Hay un peso que se trasluce en esos elementos que funcionan como pertenencia. Mientras hay quien eligió “argentinizarse” para que sus hijos no sufran, hay quien no puede cortar el origen y su recuerdo solo puede articularse en el idioma original, como si fuera el único en el que las palabras que den cuenta de lo sufrido en el pasaje de China a la Argentina puedan formularse. Esos elementos están incluidos en un sistema mayor que involucra la relación intergeneracional. Un detalle es la ausencia física de la figura del padre. El padre puede ser recuerdo (en la psiquiatra o en la psicoanalista), una especie de fantasma (el esposo de Yiyin que su hija Carolina vio por la calle) o imagen que no llega a completarse por sus falencias (el de Ng o el de Hsu, por no haberles enseñado el idioma). El único padre presente, el de Chang, es la encarnación de cierta volatilidad en su itinerancia por diferentes países y religiones (por el contrario, el representante de Chang, parece asumir el rol de padre fuerte, cuando proyecta la carrera futura como futbolista). El peso de Semillas que caen lejos de sus raíces está, más que en la sinonimia con el grupo de huerteros de Yiyin o con la semilla como transmisora de una herencia acumulada, en las madres y en el diálogo que establecen especialmente con sus hijas mujeres. En esos momentos de encuentros y diálogos que se destraban para fluir, aparece la convivencia entre la tradición y la modernidad, entre la exploración de los recuerdos y las inquietudes del presente. Allí es donde la cultura de origen parece resurgir funcionando como un principio de nexo entre las generaciones.
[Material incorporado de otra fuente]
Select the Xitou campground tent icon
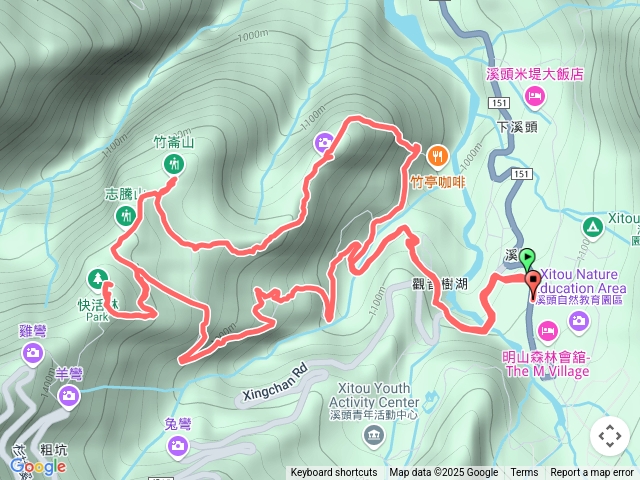The height and width of the screenshot is (480, 640). tap(593, 227)

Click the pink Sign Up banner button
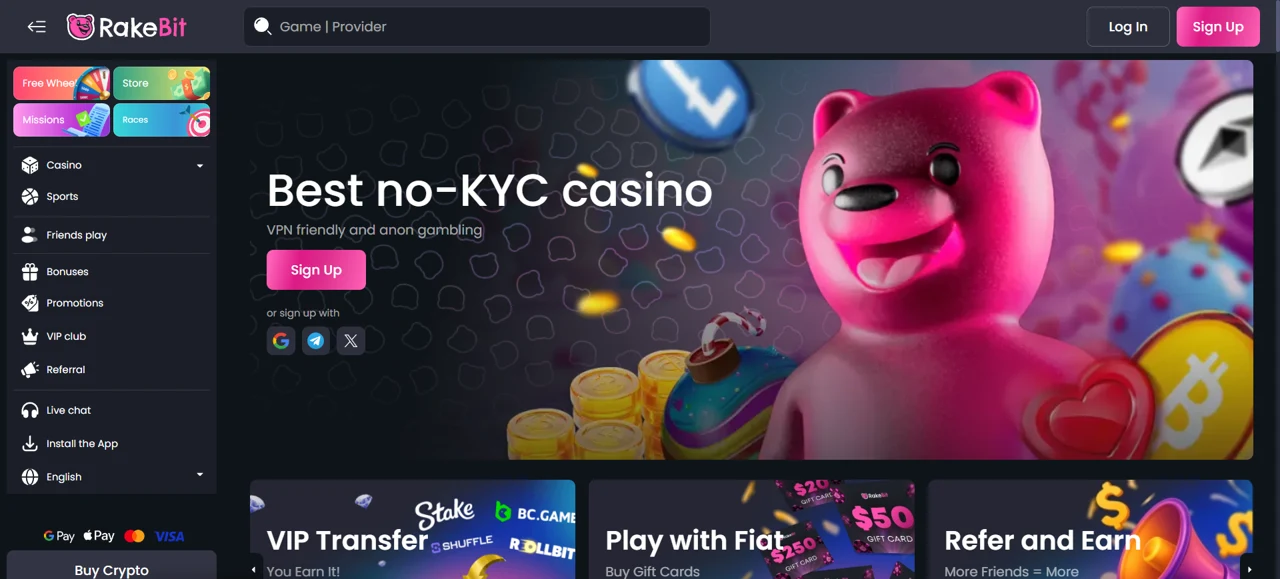(316, 270)
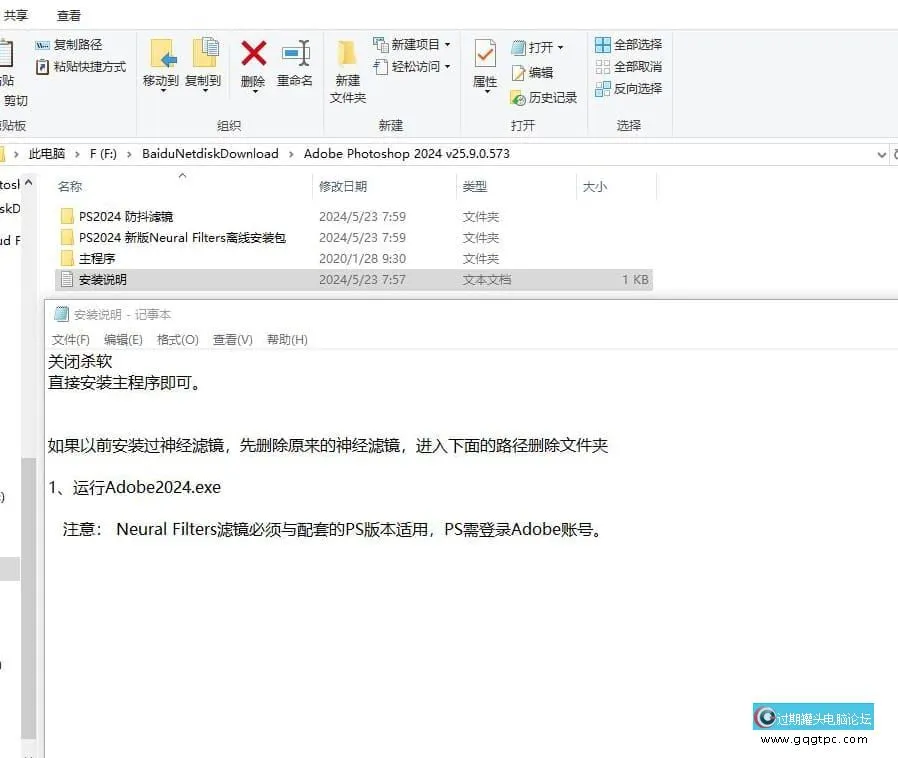Invert selection via 反向选择 icon
This screenshot has height=758, width=898.
click(x=603, y=89)
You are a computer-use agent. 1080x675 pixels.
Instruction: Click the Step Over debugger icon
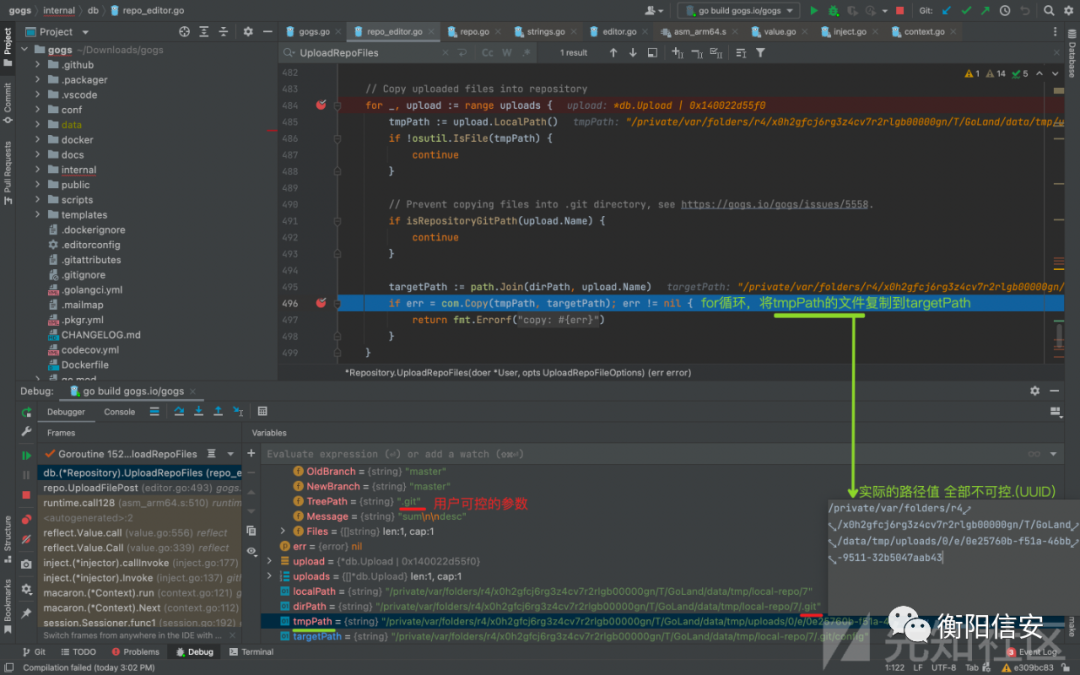(x=179, y=411)
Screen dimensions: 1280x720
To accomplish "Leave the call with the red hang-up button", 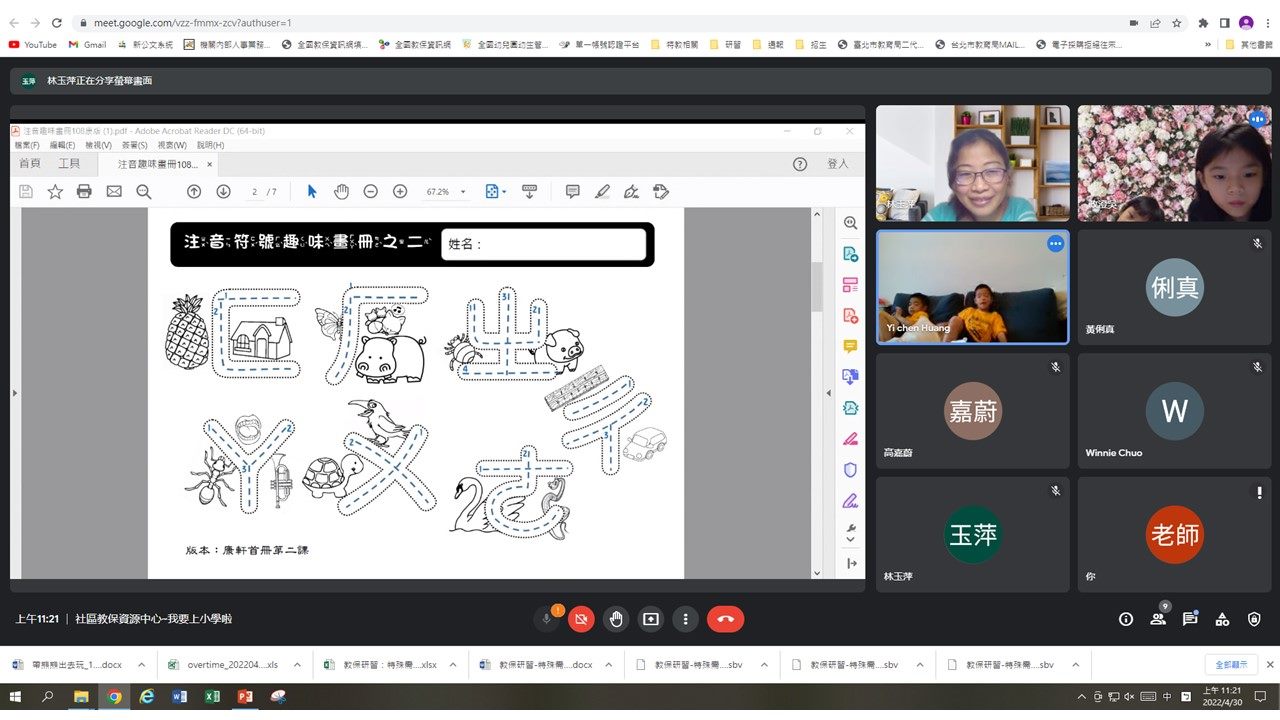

Un par de esas escenas –la mencionada de la mujer mayor con su hija; la de Yiyin con su hija en el parque donde están las cenizas de sus padres- llevan a la superficie esa emotividad que parecía contenida. Allí se sintetiza la convivencia compleja entre el origen y la tierra donde echaron raíces: entre un espacio que ya no es pero pervive en el interior de las personas y otro que es, que lo reemplaza, el lugar donde las semillas pudieron afirmarse en el suelo y crecer y dar frutos.

Semillas que caen lejos de sus raíces (Argentina, 2024). Guion y dirección: Tomás Lipgot. Fotografía: Javier Pistani. Edición: Leandro Tolchinsky. Duración: 65 minutos.